Dänischkenntnisse müssen von Apotheker:innen auf dem hohen Niveau B2-C1 nachgewiesen werden. Besser wäre C1. „Meiner Erfahrung nach genügt es nicht, das Dänische auf die leichte Schulter zu nehmen. Benötigt wird schon eine sehr gute Form des B2-Sprachzertifikats, um mit der Kundschaft auf hohem Niveau sprechen zu können“, sagt die Pharmazeutin einer Apotheke in Kopenhagen. Sie leitet seit Jahren neben hohem Kundenaufkommen noch Kolleginnen und Kollegen an.
Gehalt und Berufsanerkennung
In Dänemark verdienen Apotheker:innen durchschnittlich 5000 bis 6500 Euro, während es in Deutschland eher 4000 bis 4800 Euro Bruttoverdienst sind. Hierbei muss man jedoch einkalkulieren, dass man in einer 1-Zimmer-Wohnung in Dänemark oft mehr als 1200 Euro bezahlt und der Spitzensteuersatz bei 55 Prozent liegt (einkommensabhängige Progression). Doch auf der anderen Seite sparen sich dänische Bürger:innen die privaten Kosten für die Krankenkasse. Sie wird von den Sozialabgaben staatlicherseits organisiert.

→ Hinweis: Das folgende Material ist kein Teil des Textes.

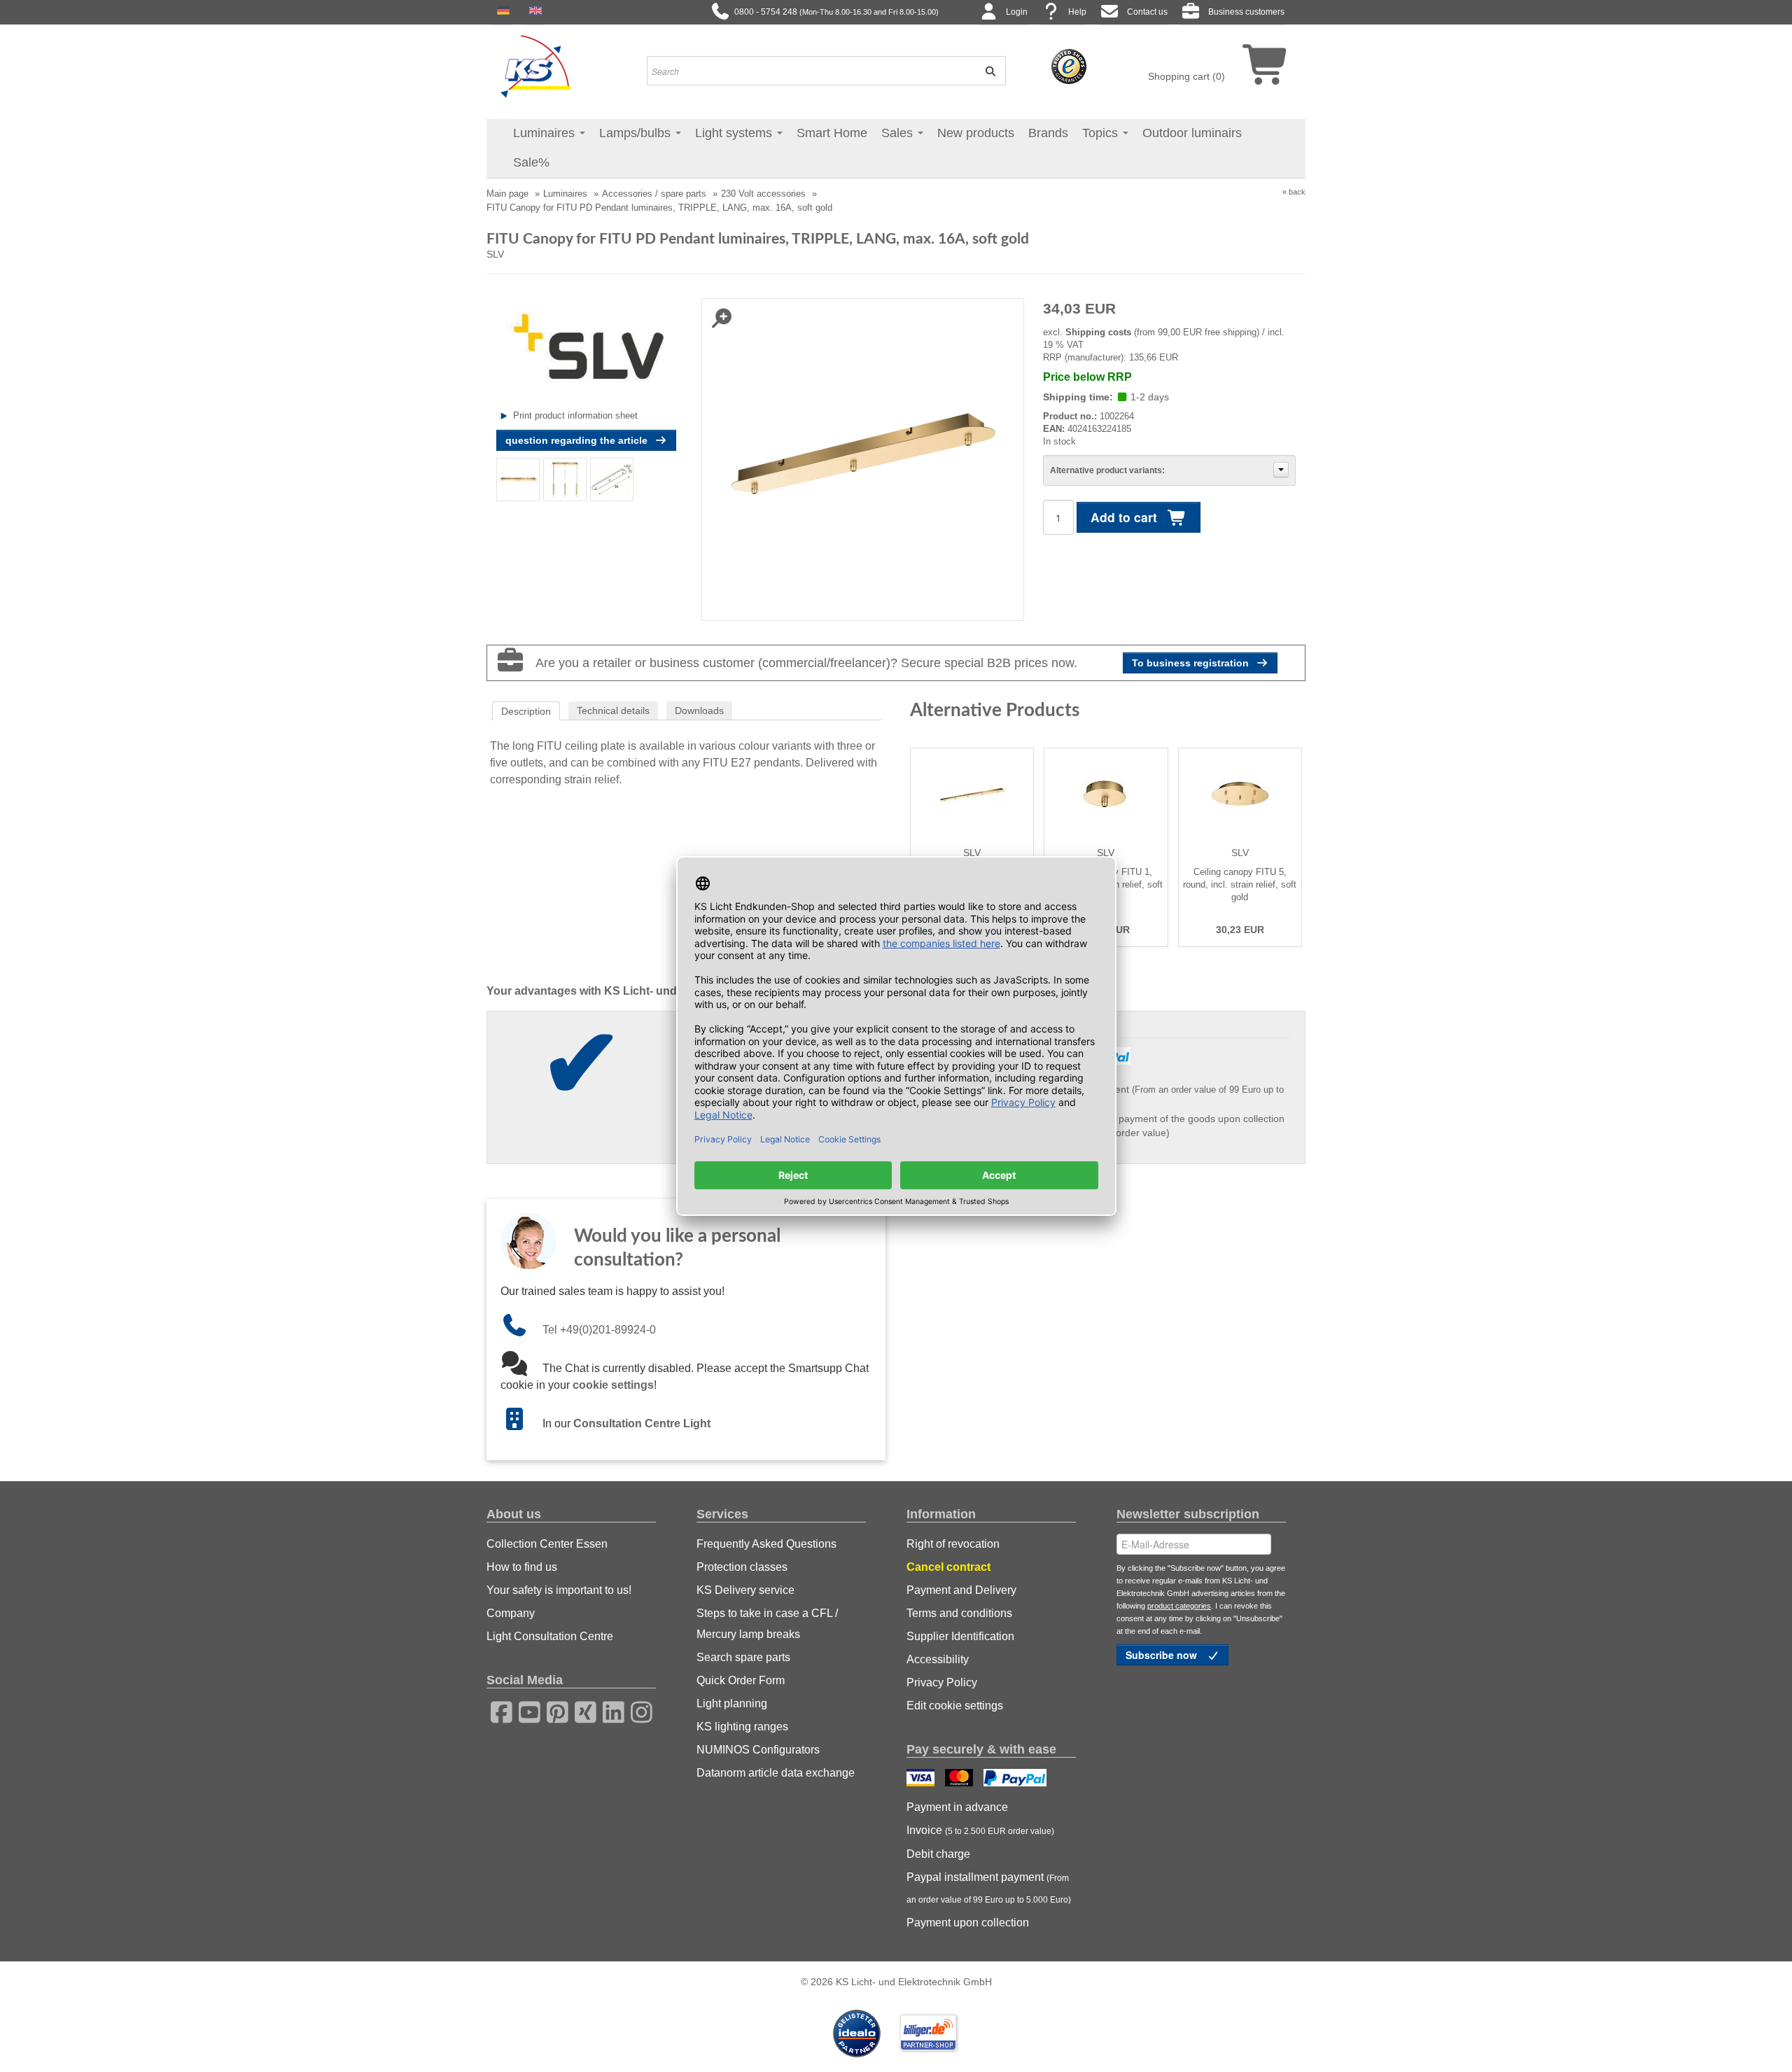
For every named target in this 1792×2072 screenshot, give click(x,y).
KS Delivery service (745, 1590)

Um als Apotheker:in aus Deutschland in Dänemark zu arbeiten gilt die EU-Berufsanerkennung nach RL 2005/36/EG. Insofern dürfte es bei üblichen Standards eines deutschen Pharmaziestudiums mit anschließender Apothekenpraxis keine Schwierigkeit werden, die Fähigkeiten anerkannt zu bekommen. Zuständig für die Berufsanerkennung ist das dänisches Gesundheitsamt („Sundhedsstyrelser “). Danach muss man sich noch als „Farmaceut“ in Dänemark registrieren lassen. Ohne die dänische Registrierung dürfen Apotheker:innen keine Medikamente abgeben.
Außerdem schließen „Farmaceuten“ noch eine Berufshaftpflichtversicherung ab und können hiernach in einer passenden Apotheke anfangen. Oft ist aber ein Nachweis eines Arbeitsvertrags Voraussetzung für staatliche Bewilligungen.

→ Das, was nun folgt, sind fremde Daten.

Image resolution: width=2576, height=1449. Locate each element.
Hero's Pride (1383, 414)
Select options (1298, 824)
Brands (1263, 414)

PTA-Pendant: Mehr Verantwortung, mehr Geld
Um in Dänemark als Farmakonom:in zu arbeiten, durchläuft man eine 3-jährige Ausbildung. Diese ist stärker kaufmännisch und beratungsorientiert. Die Berufsgruppe darf eigenständig beraten und Arzneimittel abgeben. Bei der Kundenbetreuung übernehmen Farmakonom:innen daher eine große Verantwortung. Sie dürfen auch viele pharmazeutische Dienstleistungen eigenständig durchführen. Die größeren Befugnisse spiegeln sich auch im Gehalt wider. Während PTA hierzulande als Einstiegsgehalt oft 2500 bis 3000 Euro verdienen, sind es in Dänemark eher 3300 bis 4000 Euro.
Um als PTA in Dänemark zu arbeiten, muss man es schaffen, in den dortigen Vergleichsberuf Farmakonom:in zu kommen. Es gibt aufgrund nicht-konformer Ausbildungswege auch kein Recht, dass die deutsche PTA-Ausbildung anerkannt wird. Daher ist eine Nachqualifizierung nötig. Es lässt sich eine Anpassungsqualifikation absolvieren und so eine individuell ähnliche Berufsreife erlangen. Zumindest eine Teilqualifizierung bisheriger Berufskenntnisse ist wahrscheinlich. Alternativ ist es vielleicht möglich, als Apothekenhelfer ohne volle Beratungskompetenz angestellt zu werden. Auch für „Farmaconomen“ ist mindestens das Sprachniveau B2 nachzuweisen.
*Die Gesprächpartnerin möchte anonym bleiben, daher haben wir den Namen geändert.